__COMPITI DA SVOLGERE__
a. Ripeta fedelmente il passo del testo su Massimo Taibi, cominciando da "Massimo Taibi è" e proseguendo fino a "resterà per sempre.".
b. Nel testo su Massimo Taibi, riformuli in forma più concisa il paragrafo che inizia con "Ma, strano ma vero", mantenendone i fatti principali.

__BRANO FORNITO__
+--

Massimo Taibi, il figlio della provincia
La Provincia è come una mamma gelosa, che tiene i propri figli al suo fianco. Li vuole con sé, non sopporta l’idea di privarsene e vederli partire, indipendentemente dalla destinazione.
Nel calcio il mondo della Provincia è visto, da tutti i protagonisti, come un trampolino, in grado di farti spiccare il volo verso i palcoscenici più prelibati.
Ma non sempre così.
Per alcuni esiste un filo invisibile, ma indistruttibile, che li tiene legati alla propria dimensione. Concedendo seconde chance, a volte, tarpandone le ali in altre occasioni.
Massimo Taibi è il classico figlio della Provincia. Uno dei prediletti, che la mamma gelosa non ha voluto lasciar partire e andar via. Ma che ha saputo ricompensare con qualcosa che resterà per sempre.
Da Palermo a Trento. Fino al Milan
Taibi Massimo nasce il 18 febbraio 1970 a Palermo. A Massimo piace, da matti, giocare a calcio.
Ma, strano ma vero, con la squadra della propria città, il Città di Palermo, non riuscirà mai ad avere nulla a che fare. Gli inizi si chiamano infatti AMAT (l’azienda municipalizzata della città), poi Mediatrice, quindi Cosmos. Tutte realtà rionali del capoluogo siciliano.
Infine il Licata, Stargate verso un’altra dimensione, come successo per un certo Zdenek Zeman, che quando Taibi arriva è appena andato via, per insegnare calcio al resto d’Italia.

+--

__ESTRATTO DEL MATERIALE__
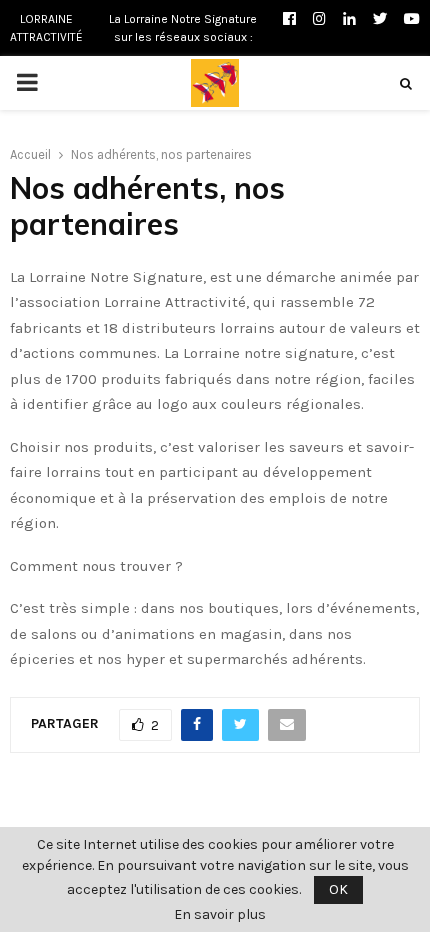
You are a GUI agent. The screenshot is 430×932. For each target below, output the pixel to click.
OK (338, 889)
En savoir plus (220, 915)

+--

__ELENCO DELLE RISPOSTE__
a.
Massimo Taibi è il classico figlio della Provincia. Uno dei prediletti, che la mamma gelosa non ha voluto lasciar partire e andar via. Ma che ha saputo ricompensare con qualcosa che resterà per sempre.

b. Taibi non ebbe mai nulla a che fare con il Città di Palermo, la squadra della sua città. Cominciò nell'AMAT, l'azienda municipalizzata della città, passò poi alla Mediatrice e quindi al Cosmos, tutte realtà rionali del capoluogo siciliano.